HP used to be the gold standard for PC hardware, the best of the best. After Fiorina, Hurd and Apotheker they’re kind of the jest of the rest. (As we Bruins used to refer to USC.) But whatever happens, you can bet there’ll be more layoffs to demonstrate to shareholders that, by God, they’re taking action. And the board will ensure that compensation for senior management (and themselves) will continue to be “competitive”, because otherwise how could you ever attract high-quality talent out of the best business schools?

Along the same lines, Moody’s has lowered the ratings on Bank of America, Wells Fargo and Citi. This is because the investment services firm believes that in the not-unlikely event that the three banks’ management will continue making boneheaded decisions, the federal government will not try to bail them out again.

(I wonder if the banks are going to try to get back all those campaign donations they made to our elected officials?)

So it’ll be more of a challenge for executives at those institutions to collect their usual bonuses if we-the-people aren’t propping up their financial infrastructure.

The good news, though, is that they could toss their hats into the ring for running H-P.



Wednesday, September 21, 2011

Friendly skies, ja

I’m not sure why the Lutherans are so easy to poke fun at. Garrison Keillor has been doing it for almost 40 years, and you don’t have to be Norwegian, Minnesotan or Lutheran to get a kick out of them.

Perhaps it’s because Lutheran stories are almost invariably genial and gentle.

(Which must make that stern old reformer spinning in his Wittenberg grave like a dreydel on the fifth night of Hanukkah.)

However that may be, here’s an audio clip from Lutheran Air Lines.

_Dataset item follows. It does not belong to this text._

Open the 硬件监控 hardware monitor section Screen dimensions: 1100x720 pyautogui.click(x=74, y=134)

I’m just hoping that none of the passengers in the hot dish rows bring lutefisk. That would probably spark a CS gas-like reaction in the main cabin & cause the oxygen masks to drop down.

Besides, I’m not sure you could get it past the TSA screeners.

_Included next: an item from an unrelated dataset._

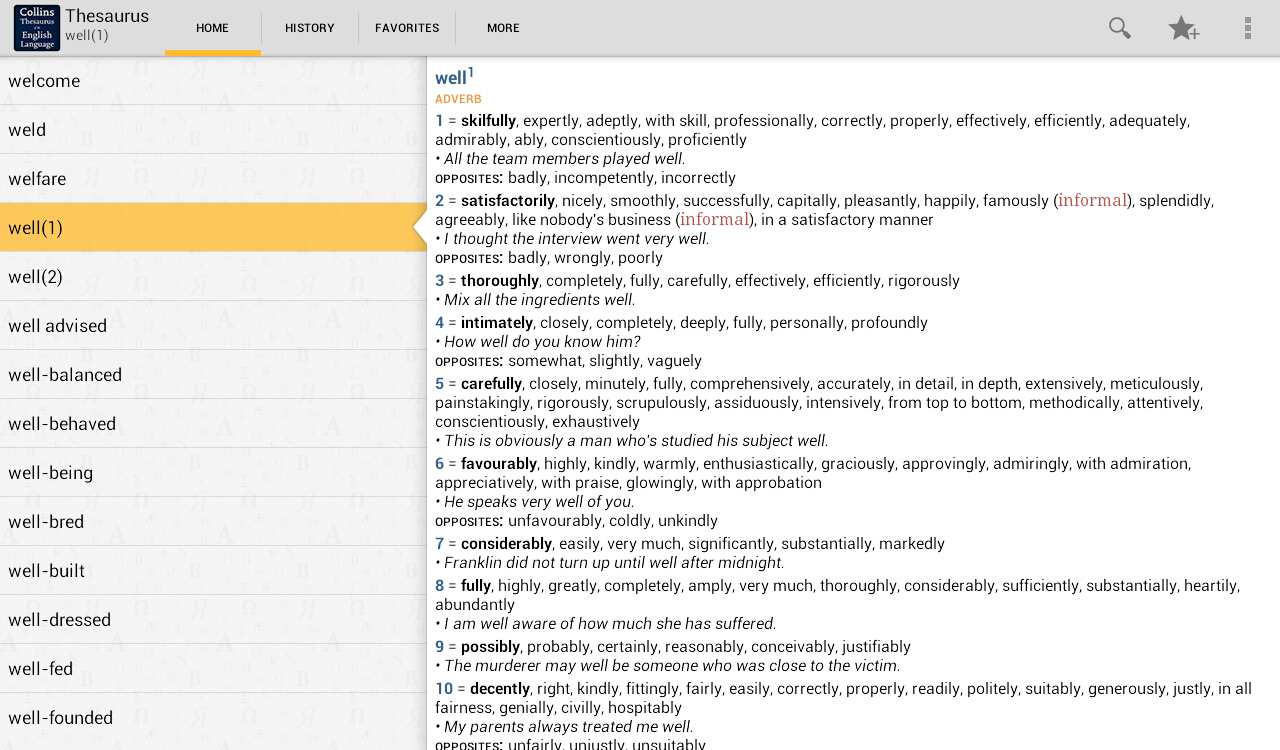Select the HOME tab
This screenshot has height=750, width=1280.
pos(212,28)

Tuesday, September 20, 2011

Recruiters 22

I interviewed on Friday for a product marketing job. I hadn’t been wild about it—it’s a technology I didn’t find particularly exciting, in an Israeli-run company in Foster City.

You might think that you can’t be sniffing at boring products these days, but if I’m going to market them, I have to find something about them that’s interesting. I've never learned that all-important skill of faking sincerity.

Moreover, while I completely admire what the Israelis have done carving out a thriving nation in an inhospitable land surrounded by people who want to drive them into the sea, I’ve found that their management style is…abrasive. (The one may be connected with the other.) 

And, finally, Foster City is about 23 miles up Highway 101, which the recruiter who connected me with the opening referred to as “an ugly commute”.

That’s an understatement.

When I got to the actual interview I learned that the solution is actually a lot more fascinating than I'd understood, and I really liked the hiring manager a lot. But, as it happens, the number one item on her “must-have” list is deep experience marketing into corporate IT departments, and I’ve never done that. It’s not that I couldn’t learn it pretty quickly, it’s that she needs someone who already knows that segment and can lock onto them like a lamprey.

So I thought about it on the crawl home on Friday, all day Saturday and most of Sunday, as I was trying to compose my thank-you note. It turns out it’s a lot harder to write a thanks-but-no-thanks email than a thanks-and-will-you-give-me-the-job email.

I’m hoping I don’t have to gain a lot of experience in this line.





Monday, September 19, 2011

Cat-egorical amusement

God bless the Internet—we finally have hard proof that cats of all sizes can be cuckoo for catnip. Bookmark the link, because if you’re having a lousy day, this will make you feel much better.